Asycd AI Research (March 2026): Demos in Multi-Agent Orchestration and Bayesian Prompt Compression
The Asycd research lab officially launched the week of February 16th, initiating a high-intensity immersion into the current state-of-the-art in Generative AI.
We’ve titled this inaugural phase “The Collision.” The objective is straightforward: ingest the latest research, identify its breaking points, and build from the wreckage.
Week 1: Aggressive Intake & Intros
The first week served as a rapid-fire synthesis of the current landscape. The team conducted a deep-dive review of peer-reviewed papers, industry whitepapers, and the internal Asycd knowledge base.
EXAMPLE: Saksham— Distributed State Consistency & Cost-Aware Orchestration for Multi-Agent Systems.
Saksham’s review established the theoretical backbone for AetherFlow, bridging neurobiology and distributed systems to solve “Agentic Entropy” (context bloat and high inference costs).

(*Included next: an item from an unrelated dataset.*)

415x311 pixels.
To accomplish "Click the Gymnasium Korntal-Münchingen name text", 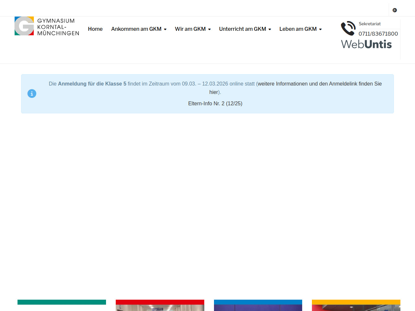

The “Methylation Gate” (Epigenetic AI): Inspired by DNA methylation, Saksham researched mathematical thresholds to silence “noisy” events, preventing agents from collapsing under context bloat.
Synaptic Pruning & The “Janitor Agent”: Using the brain’s method of removing unused connections as a blueprint for an asynchronous SLM (Small Language Model) that cleanses and compresses causal logs.
Ebbinghaus’s Memory Decay: Applied psychological “forgetting curves” to create a temporal decay parameter, ensuring agents prioritize recent episodic weight while consolidating long-term resonance.
Causal Ordering & Logical Clocks: Implementing Lamport’s Clocks to solve race conditions in multi-agent environments, ensuring memory remains chronologically consistent.
The Saga Pattern & Rollbacks: Mapping microservice transaction protocols to LLM workflows, allowing the system to “un-learn” or roll back states if an agent hallucination is detected.
Economic Cascading (FinOps): Researching dynamic routing to shift 70% of cognitive load to “Tier 0” heuristics and SLMs, reserving frontier models only for high-ambiguity decisions.
This review bridges neurobiology, psychology, and distributed systems to address “Agentic Entropy” (context bloat, race conditions, and cost inefficiency in multi-agent systems) — Saksham
Week 2: The “Crappy First Draft”
In Week 2, we moved into the V0 Phase — internally known as the “Crappy First Draft” week. Here, the priority shifts from perfect theory to raw execution. Every researcher was tasked with producing a functional script, notebook, or prompt chain. The goal isn’t polished output; it’s a system that runs so we can find out why it fails.
Featured Demos & “V0 Bums”
Bayesian Prompt Compression (Joel): Joel demonstrated Structural Pattern Discovery, using a Gaussian process to systematically compress prompts while maintaining performance levels.
The Result: Initial V0 testing achieved a 10% reduction in tokens on sample prompts.
Next Steps: Scaling tests across diverse prompt libraries with a specific focus on high-accuracy classification tasks.
AetherFlow: Distributed State Consistency (Saksham Kapoor): Saksham presented a demo for cost-aware orchestration in multi-agent systems.
The Innovation: AetherFlow categorizes agent traces into three tiers: Expressed, Methylated, and Auditable memory.
The Result: This architecture significantly reduces hallucination spread by preserving a clear causal history across the agent network.
Identifying where these early systems fail — and explaining those failures through the lens of Week 1’s research — is exactly what sets the stage for our next phase.
What’s Next: Phase 2 — “Pivot & Patch”
As we enter Week 3, the lab transitions into the Iteration Phase. Our researchers will now use their V0 failure data to refine their architectures. Expect to see aggressive pivots in model selection, new approaches to vector retrieval, and the integration of advanced reasoning loops.